#### Problem to work on:
Write out nothing but the lines from the one containing "Given: Click '5 数组对象' section link" through the last line below, both included, and without the pictures.

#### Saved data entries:
☆ ☆ ☆
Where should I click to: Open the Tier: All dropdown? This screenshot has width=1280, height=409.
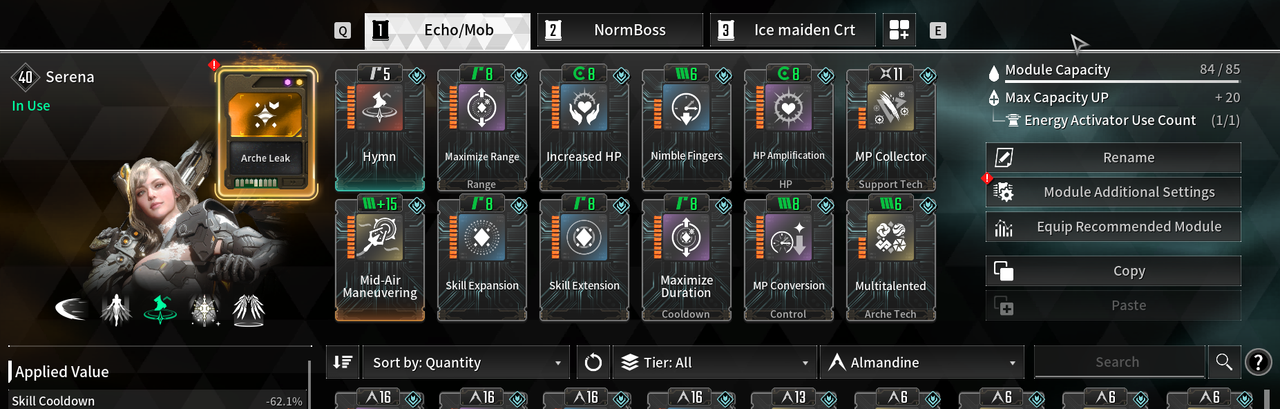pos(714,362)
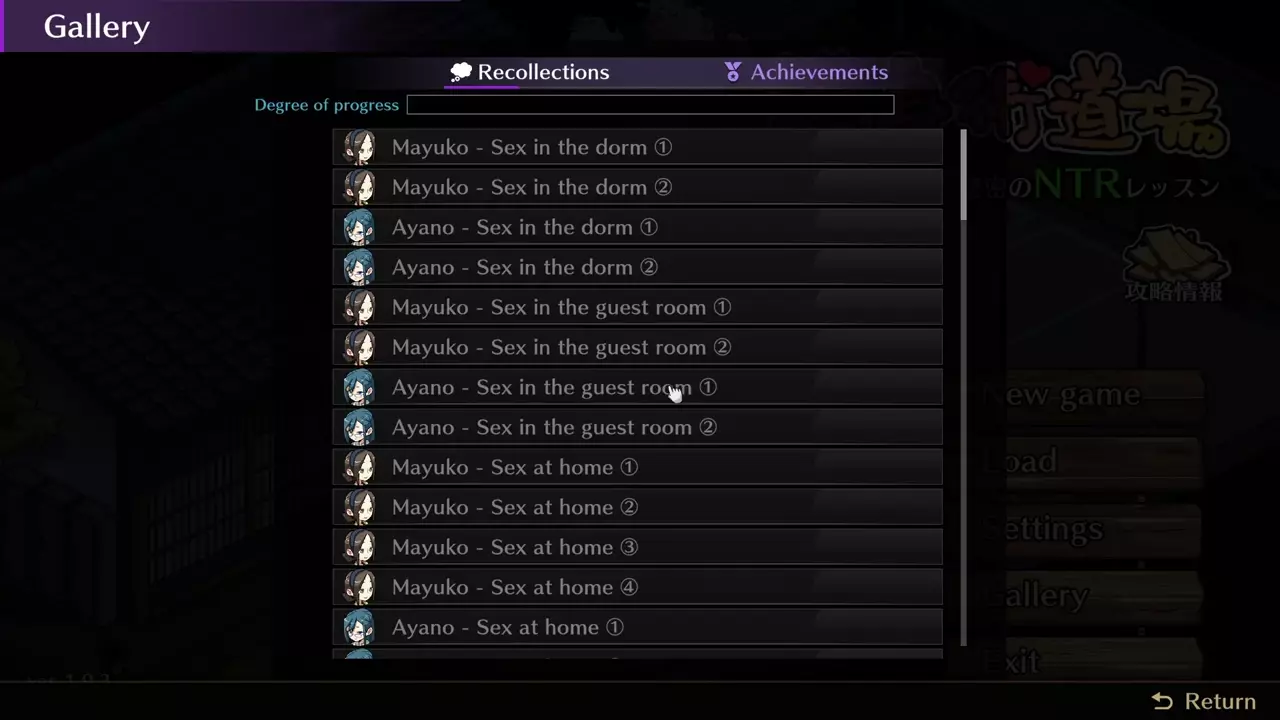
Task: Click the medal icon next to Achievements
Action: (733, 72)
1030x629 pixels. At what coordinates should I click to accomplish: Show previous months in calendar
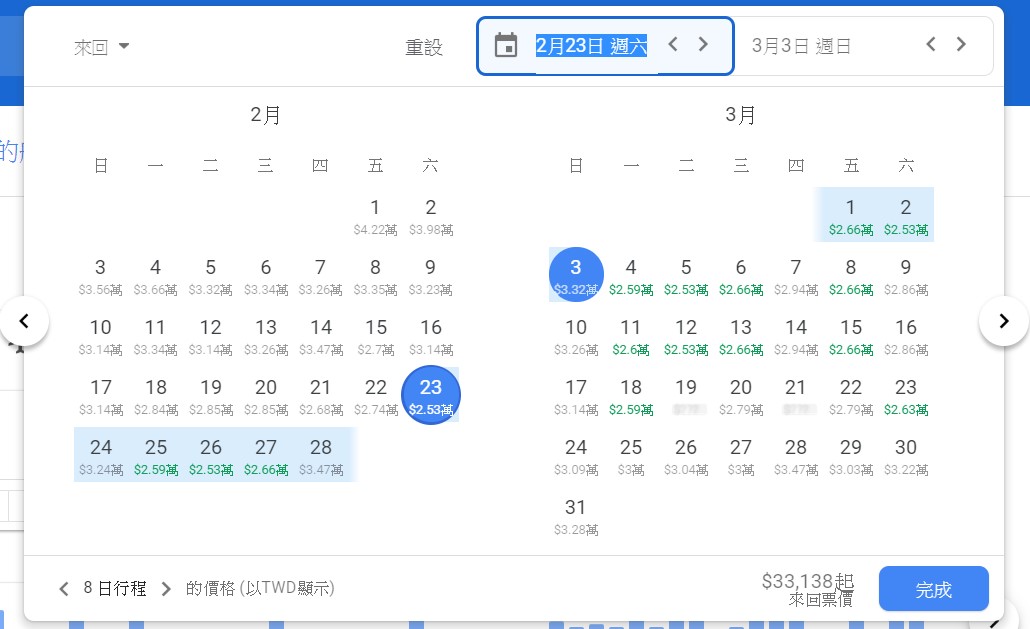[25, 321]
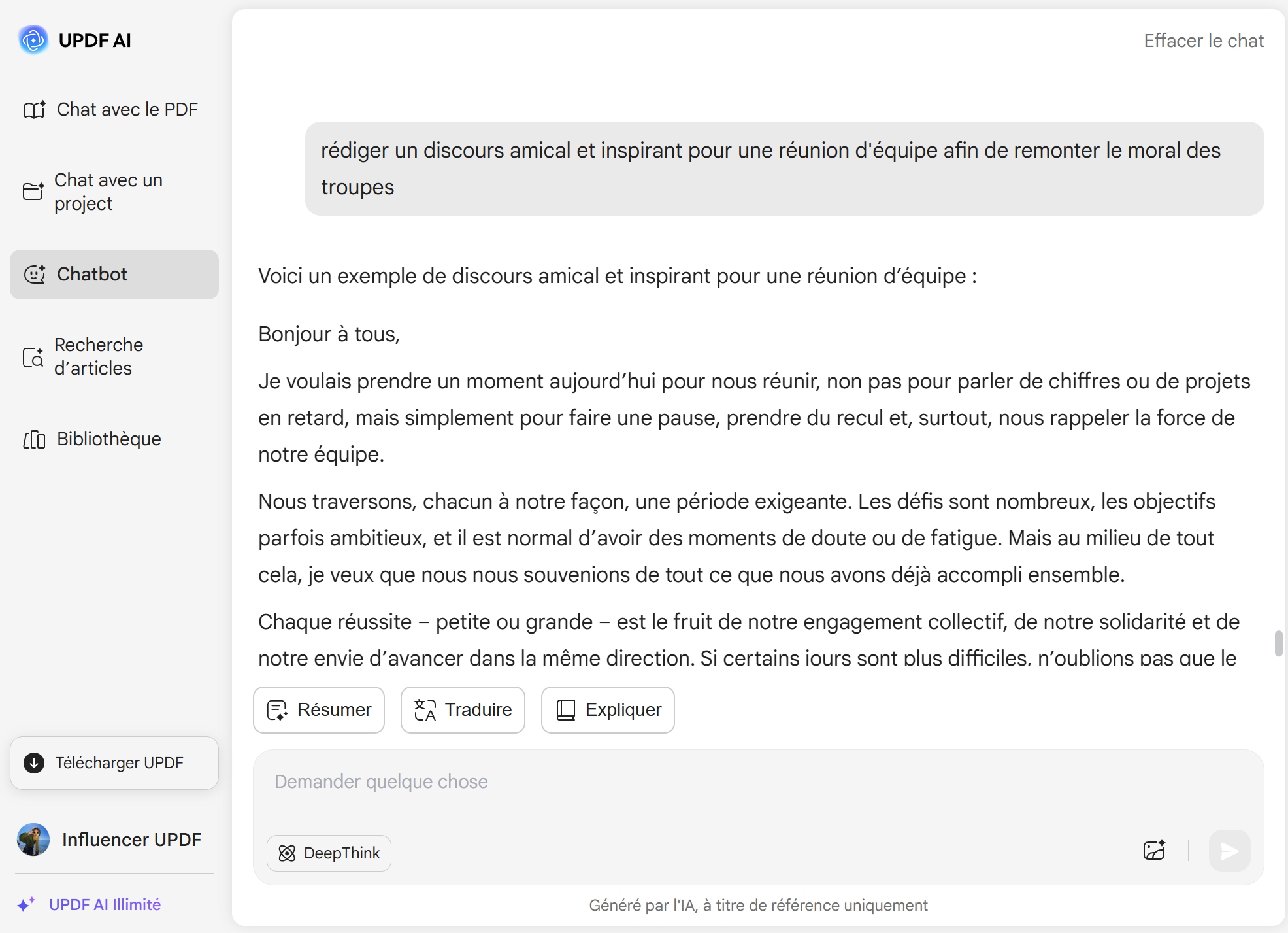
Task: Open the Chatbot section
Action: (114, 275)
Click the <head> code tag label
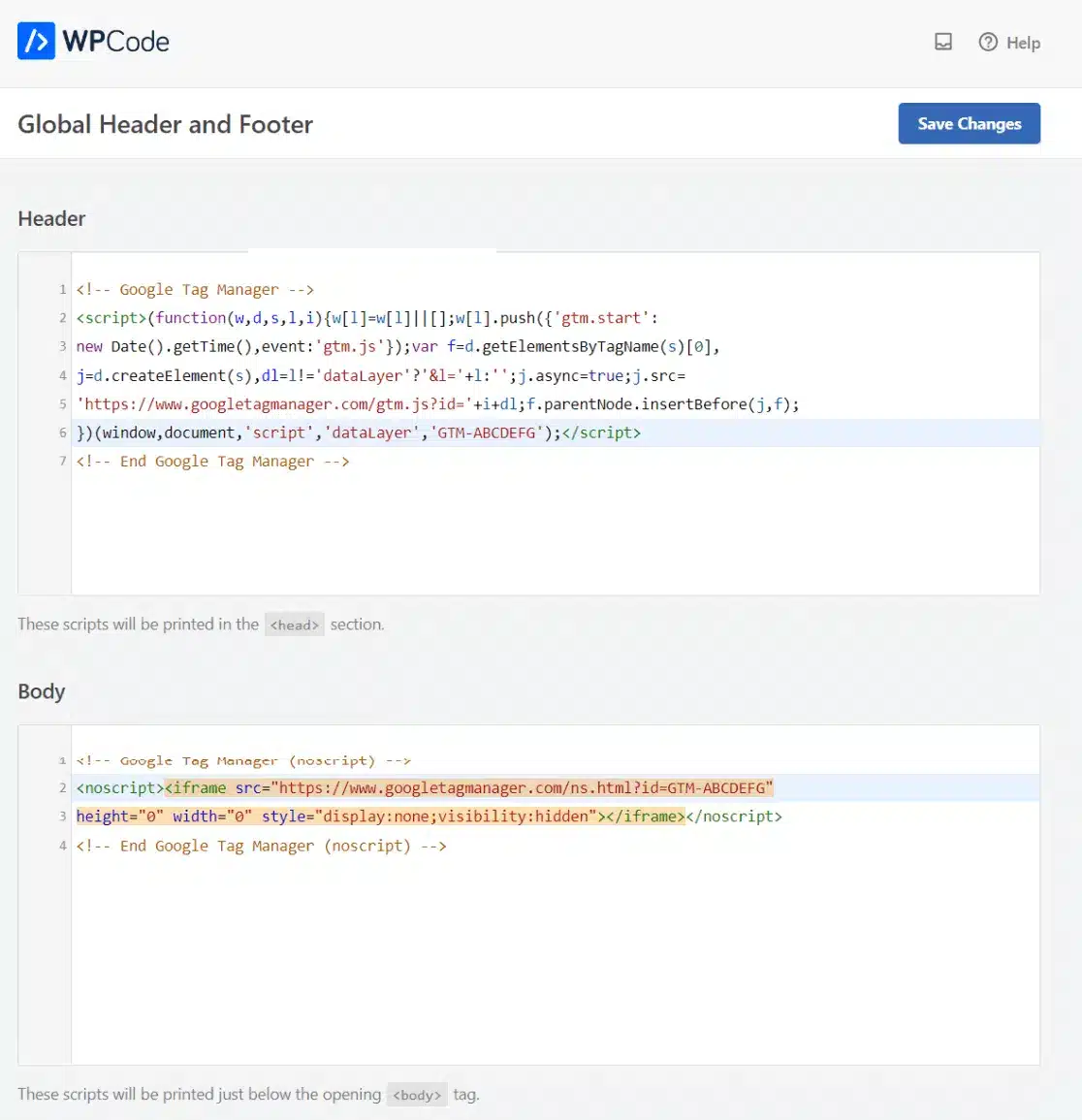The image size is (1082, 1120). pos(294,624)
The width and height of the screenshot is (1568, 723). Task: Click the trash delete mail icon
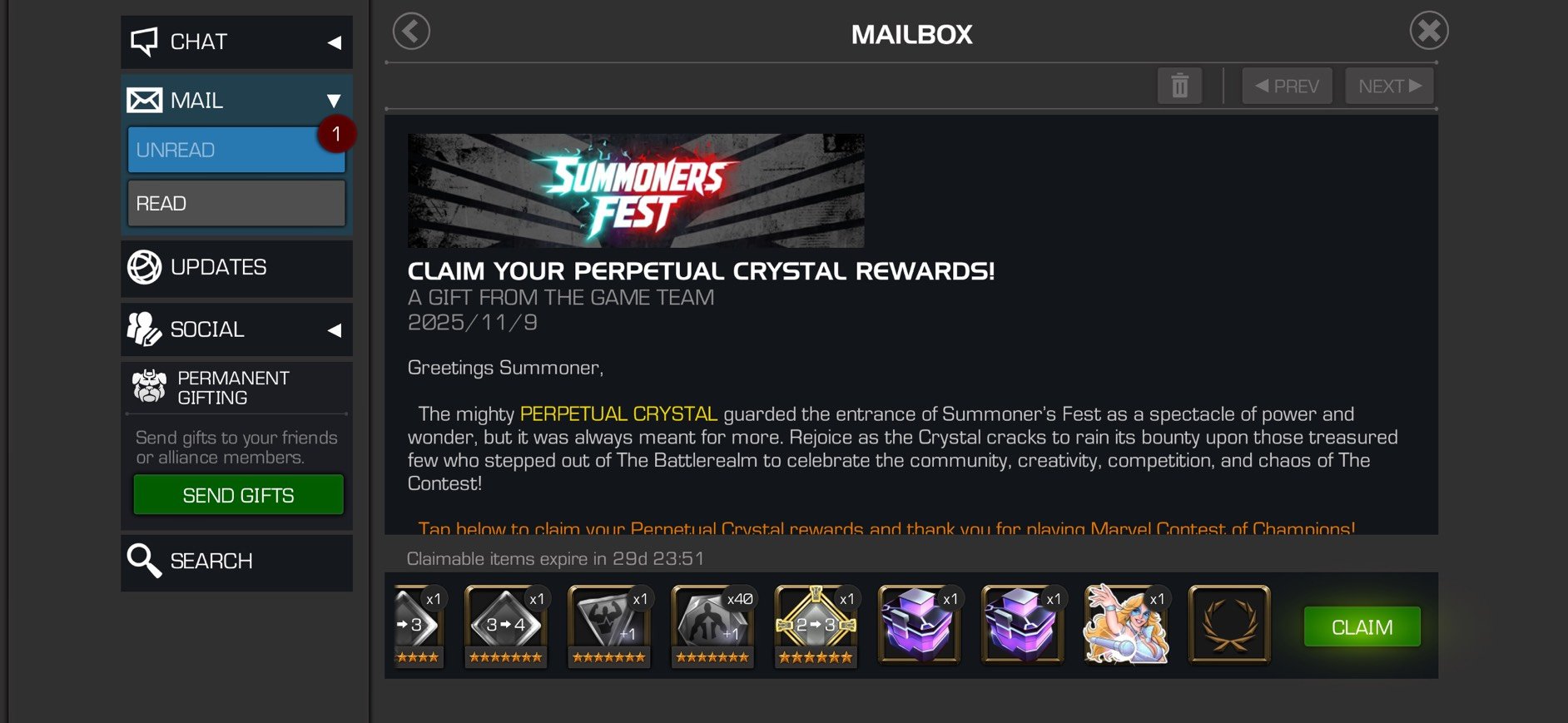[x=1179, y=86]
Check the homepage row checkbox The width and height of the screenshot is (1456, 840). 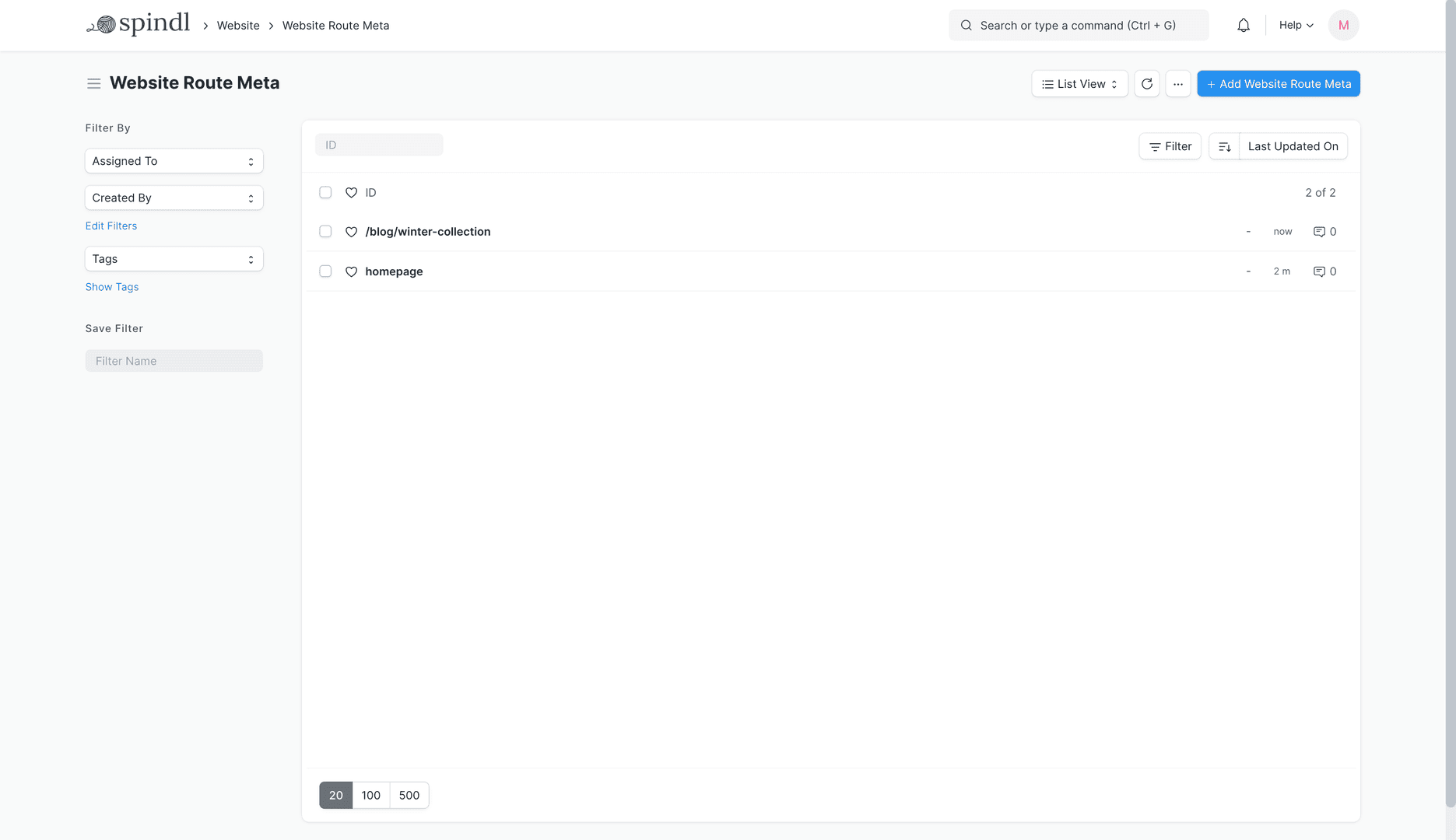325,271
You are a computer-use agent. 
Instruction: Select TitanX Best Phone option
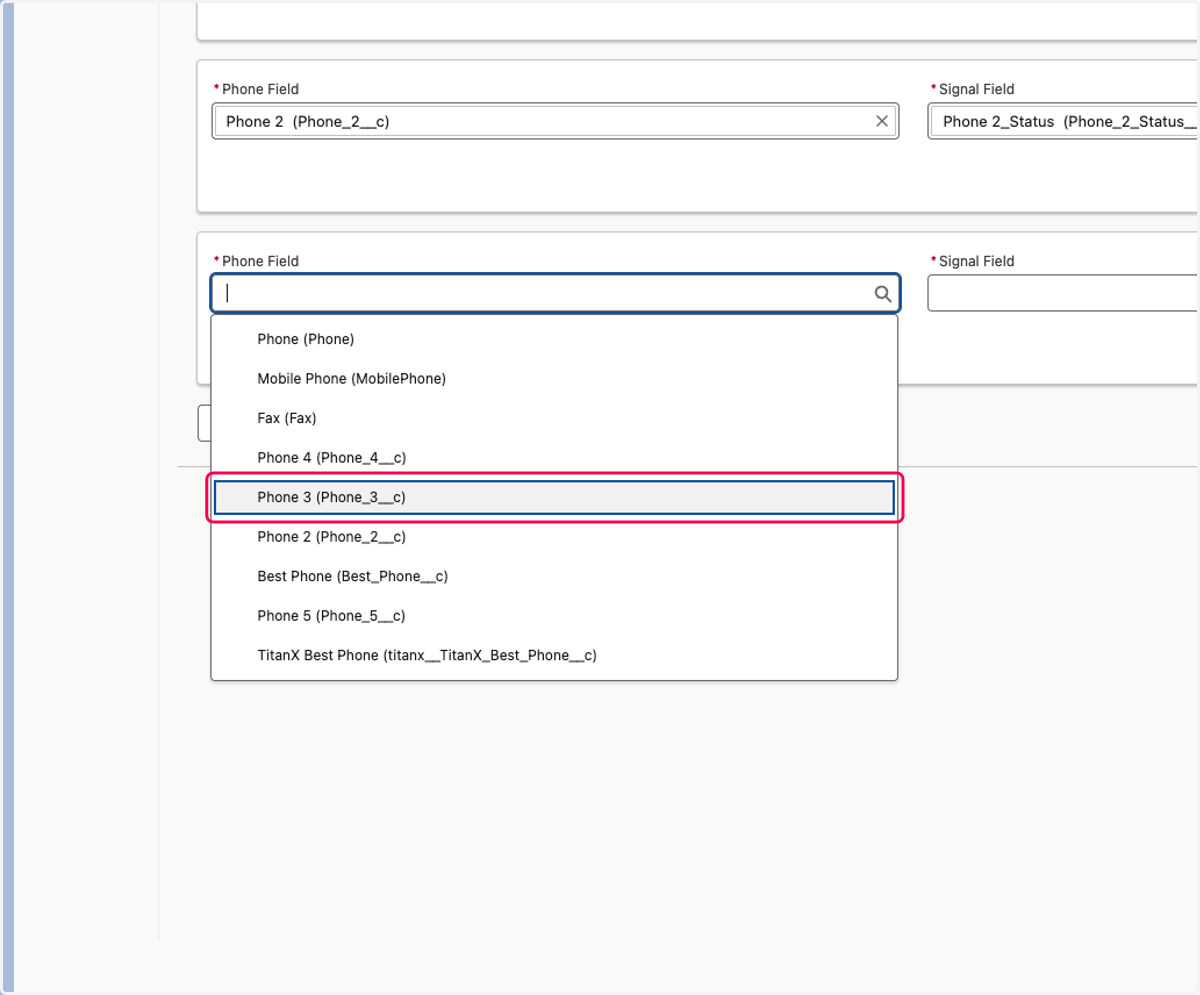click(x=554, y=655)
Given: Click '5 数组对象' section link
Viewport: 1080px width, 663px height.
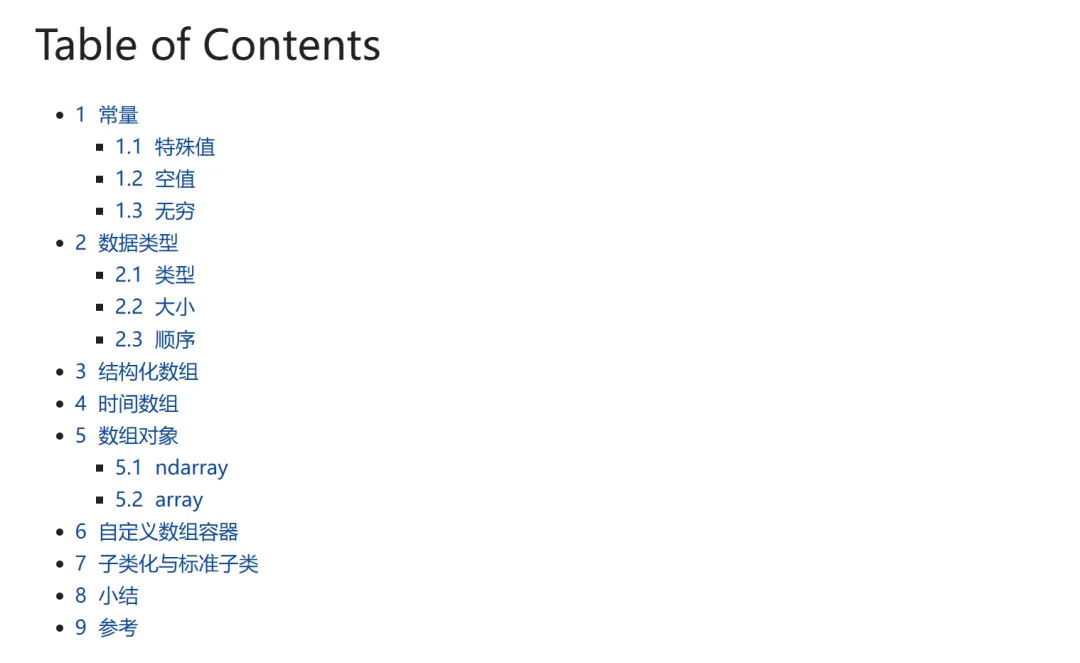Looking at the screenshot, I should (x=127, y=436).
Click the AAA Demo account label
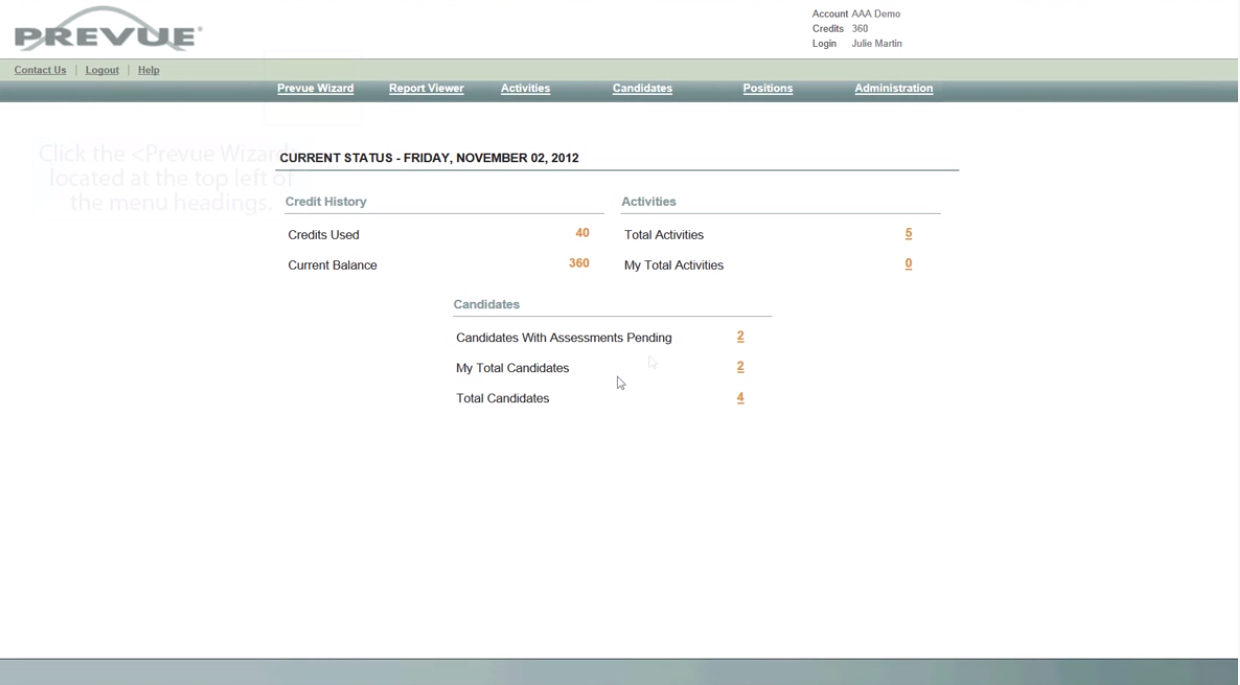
☆ ☆ ☆
#### Task answer:
Given: Click '5 数组对象' section link
Viewport: 1080px width, 663px height.
Looking at the screenshot, I should (x=127, y=436).
Click the AAA Demo account label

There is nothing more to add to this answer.